Following
 the decision of a court which ordered former Nigerian petroleum 
minister, Diezani Alison-Madueke to forfeit $153.3 million allegedly 
stolen, the NNPC has reacted. 
Former Nigerian petroleum minister, Diezani Alison-Madueke
The Nigerian National Petroleum Corporation on Saturday reacted to a
 court ruling ordering a temporary forfeiture of $153.3 million 
purportedly belonging to former Nigerian petroleum minister, Diezani 
Alison-Madueke.
The corporation said it would study details of the court ruling 
before taking its next action. A ruling by Justice Muslim Hassan of the 
Lagos Division of the Federal High Court, on Friday, ordered a seizure 
of the money which was stolen from the NNPC, according to the Economic 
and Financial Crimes Commission, and stashed in three Nigerian banks, in
 US Dollars and Naira.
According to a report by Premium Times, NNPC’s spokesperson, Ndu Ughamadu reacted and said: 
“It was a court ruling, and we have not studied the proceedings; when we do that we’ll know our response."
The EFCC had gone to court after its investigation revealed that 
out of the $153.3 million, N23.4 billion was kept in Sterling Bank Plc, 
N9.08 billion in First Bank Plc, and $5 million in Access Bank Plc.
In his ruling on Friday, Mr. Hassan gave Sterling Bank and any 
other interested parties 14 days to appear before him to prove the 
legitimacy of the monies, failure of which the funds would be 
permanently forfeited to the Nigerian government.
The judge made the order in favour of the EFCC which appeared 
before him with an ex parte application seeking the temporary forfeiture
 of the funds.
According to the Commission, in December 2014, Mrs. Alison-Madueke 
invited the Managing Director of Fidelity Bank Plc, Nnamdi Okonkwo, to 
her office where they hatched the plan to move $153,310,000 out of the 
NNPC for the minister.
Mrs. Alison-Madueke, according to Mr. Awolusi, instructed Mr. 
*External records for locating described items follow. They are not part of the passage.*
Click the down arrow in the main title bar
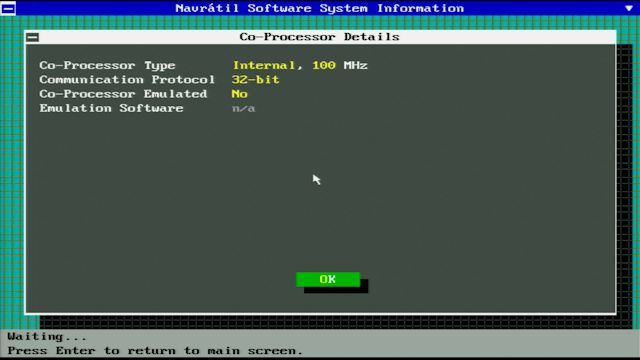640x360 pixels. [629, 8]
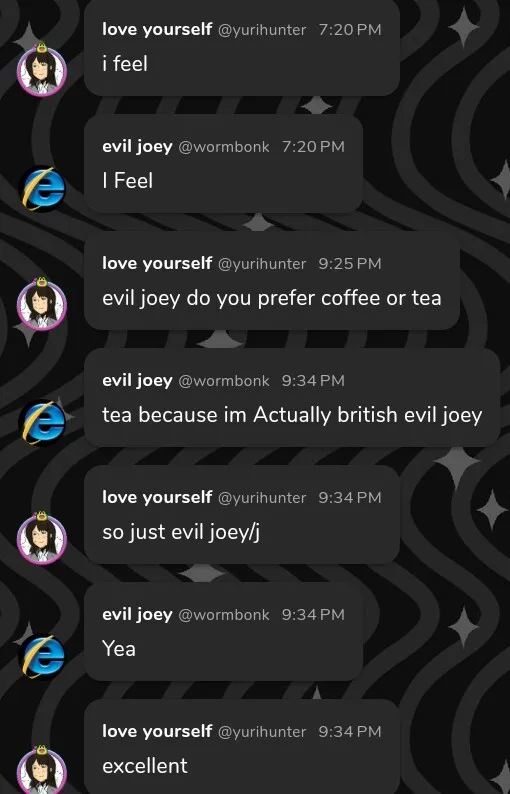Screen dimensions: 510x794
Task: Click @wormbonk handle on the "Yea" message
Action: (224, 615)
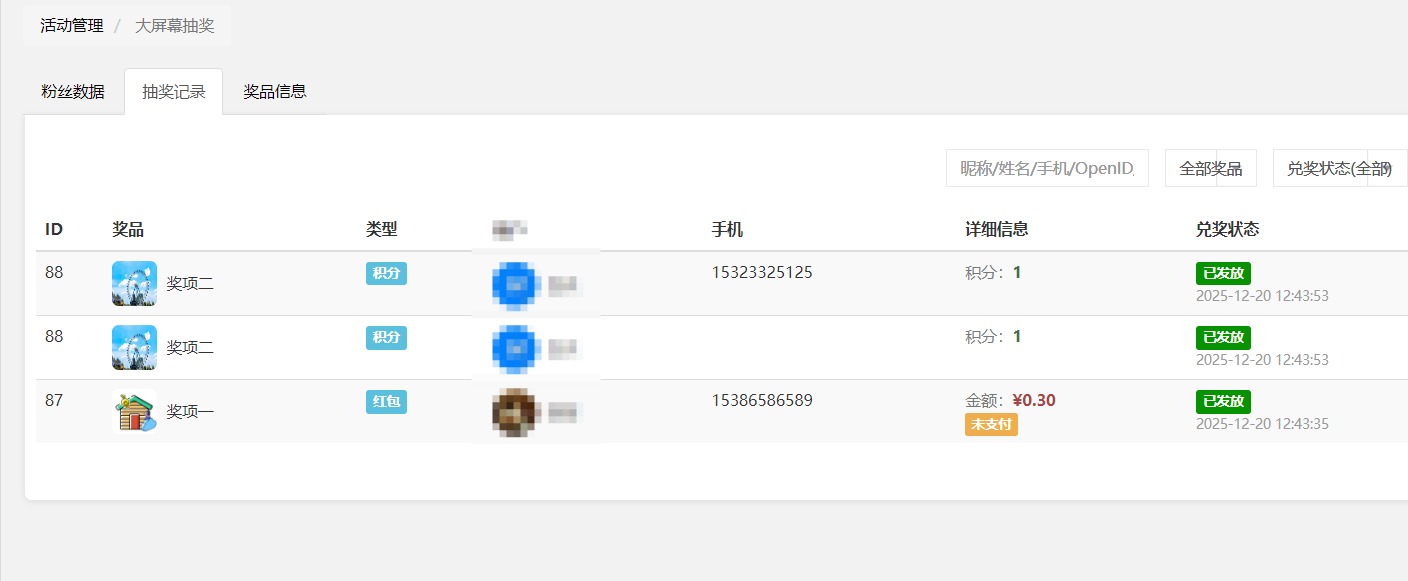Click the 积分 badge in the 15323325125 row
Viewport: 1408px width, 581px height.
(386, 274)
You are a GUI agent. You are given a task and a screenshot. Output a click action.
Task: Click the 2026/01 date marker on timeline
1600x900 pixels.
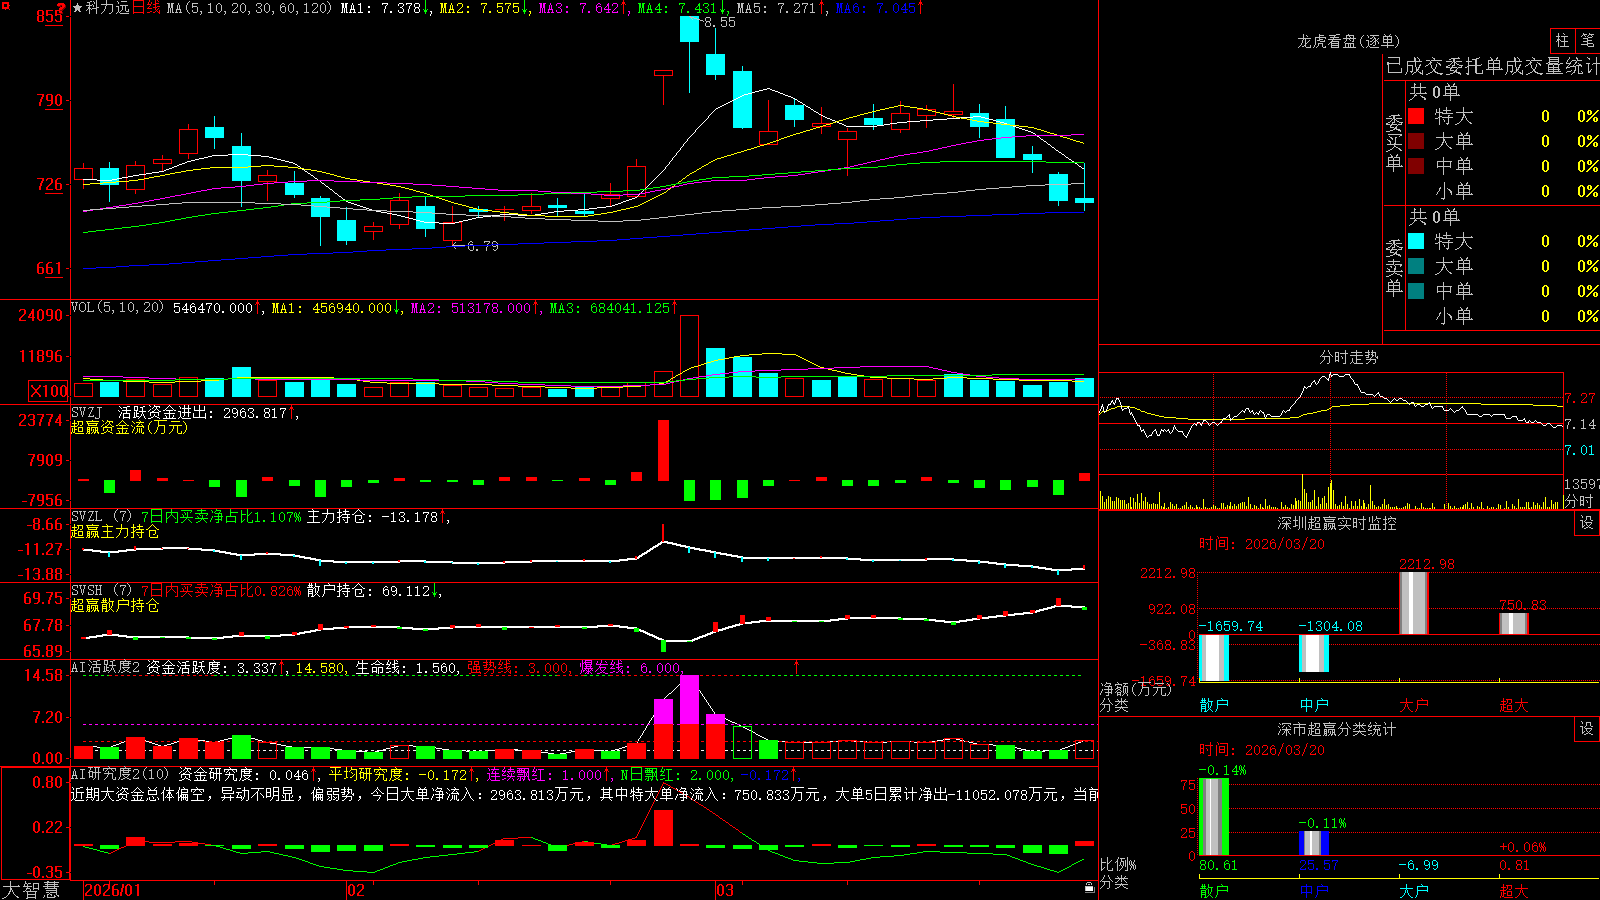click(112, 890)
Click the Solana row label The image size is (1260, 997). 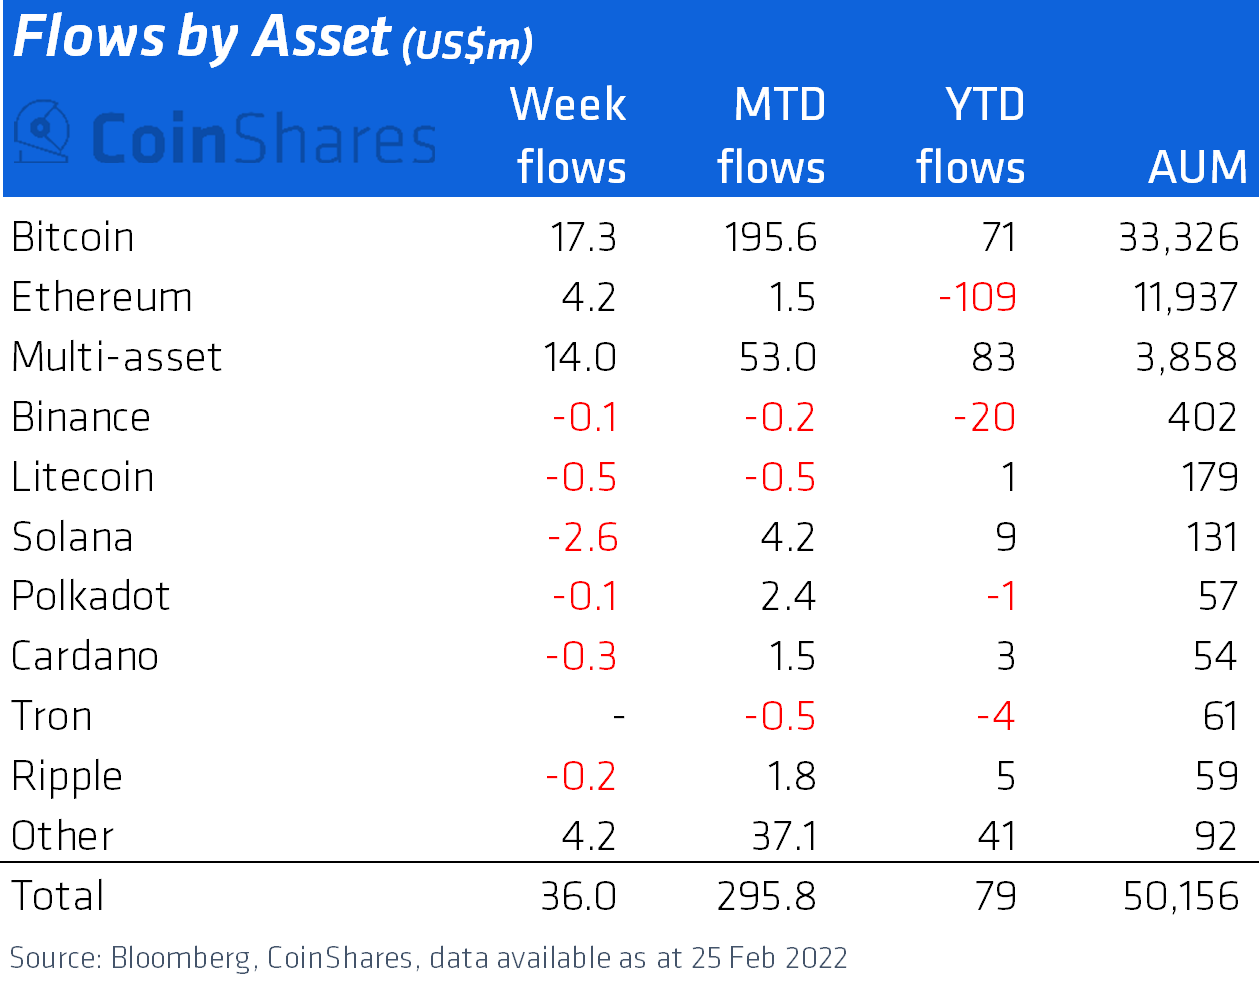[x=73, y=538]
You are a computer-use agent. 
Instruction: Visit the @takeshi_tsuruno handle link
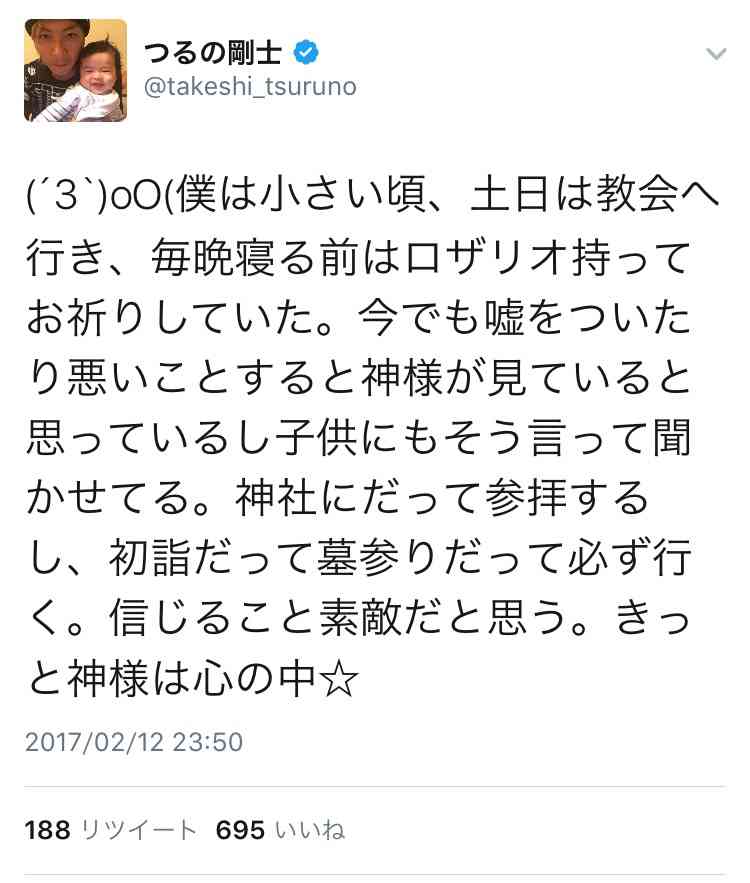(250, 87)
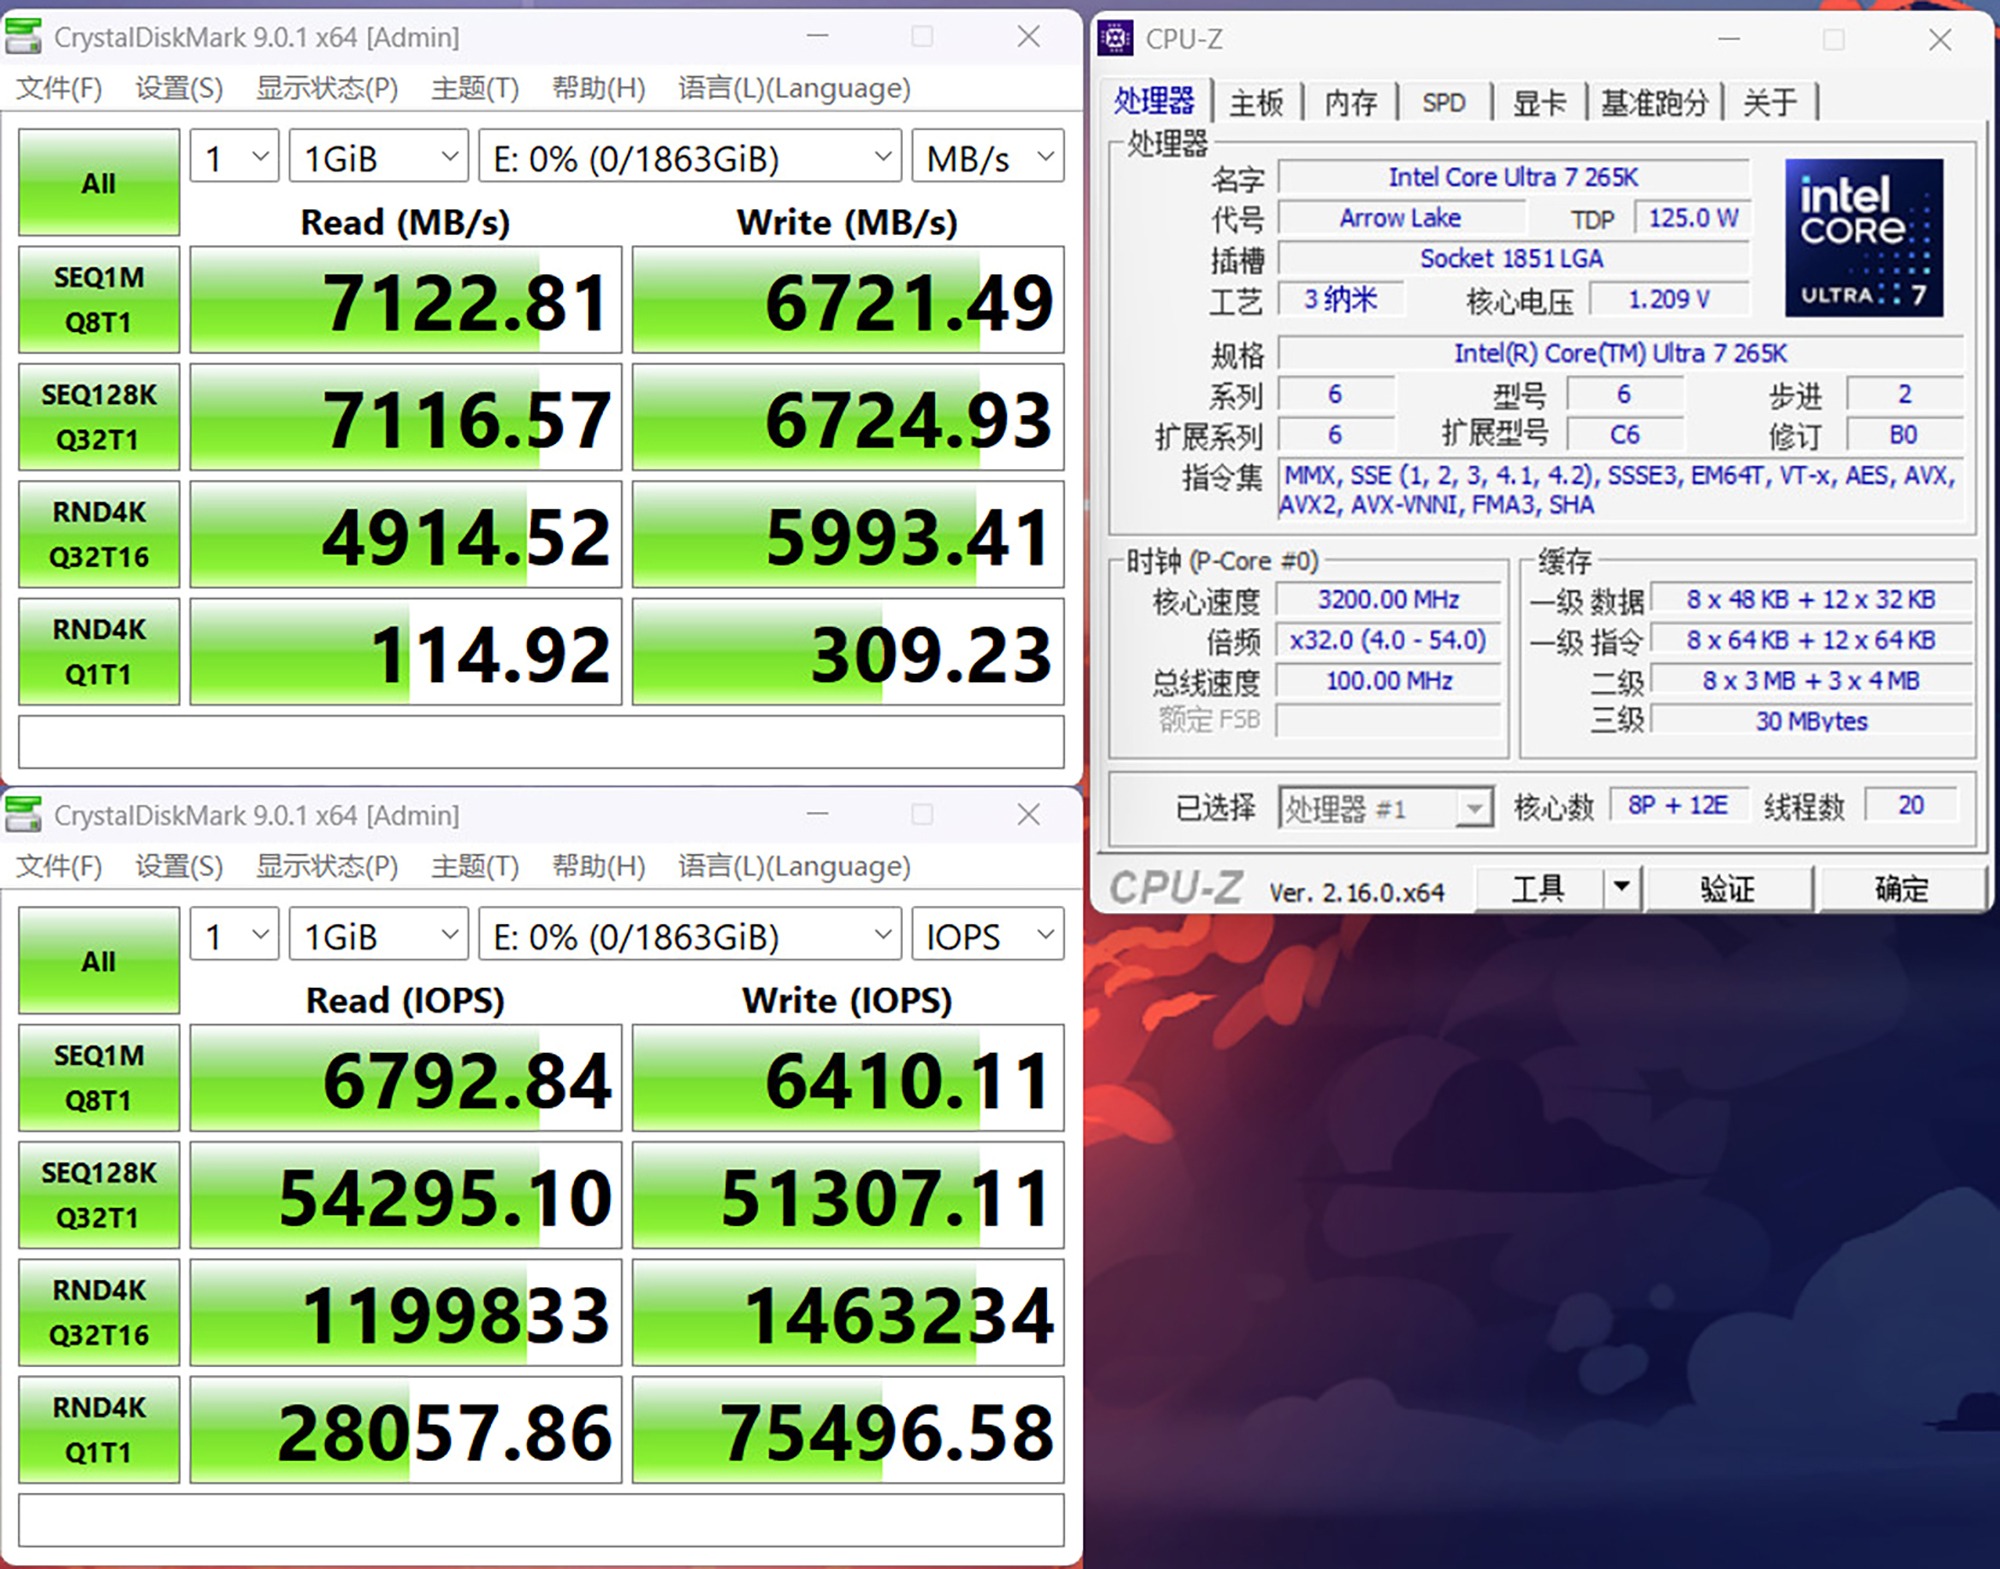This screenshot has height=1569, width=2000.
Task: Close the CPU-Z window
Action: [x=1940, y=40]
Okonkwo to ensure that the money was “neither credited into any known 
account nor captured in any transaction platforms” of Fidelity Bank.
Mr. Okonkwo accepted and implemented the deal leading to the movement of $153,310,000 from NNPC to Fidelity Bank.
He said that two former Group Executive Directors of Finance and 
Account of NNPC, B.O.N. Otti and Stanley Lawson, helped Mrs. 
Alison-Madueke to move the cash from NNPC, Abuja, to the headquarters of
 Fidelity Bank in Lagos.
In 2012, Mr. Otti, alongside Steve Oronsaye, hugged headlines for 
attempting to discredit the report of the Nuhu Ribadu-led Petroleum 
Revenue Special Task Force which exposed the monumental corruption in 
Nigeria’s petroleum industry.
While he was serving as a member of the task force, Mr. Otti was appointed into the board of the NNPC by Mrs. Alison-Madueke.
Mr. Awolusi said in a desperate bid to conceal the source of the 
money, Mr. Okonkwo, upon receiving it, instructed the Country Head of 
Fidelity Bank, Martin Izuogbe, to take $113,310,000 cash out of the 
money to the Executive Director, Commercial and Institutional Bank, 
Sterling Bank Plc, Lanre Adesanya, to keep.
The sum of $5 million was kept with the Managing Director Access Bank Plc, Herbert Wigwe.
He said the remaining $40 million was taken in cash to the 
Executive Director, Public Sector Accountant, First Bank, Dauda Lawal, 
to keep.
“We said that and we still maintain that.”
The EFCC arrested Mr. Lawal, Executive Director, Public Sector at 
First Bank, in May last year for allegedly helping Mrs. Alison-Madueke 
to launder $25 million.
Mr. Lawal had denied the allegations against him, maintaining that 
his relationship with the former minister was purely a professional one.
“This allegation is malicious and without substance in any material particular.”
Reacting to the court order, Babatunde Lasaki, the Spokesperson of 
First Bank Plc, revealed that First Bank was not directly involved in 
the transaction. 
“We’ve said this thing before now that the transaction 
regarding Diezani and Mr. (Dauda) Lawal was in his personal capacity, 
and the money was not a First Bank transaction,” he said.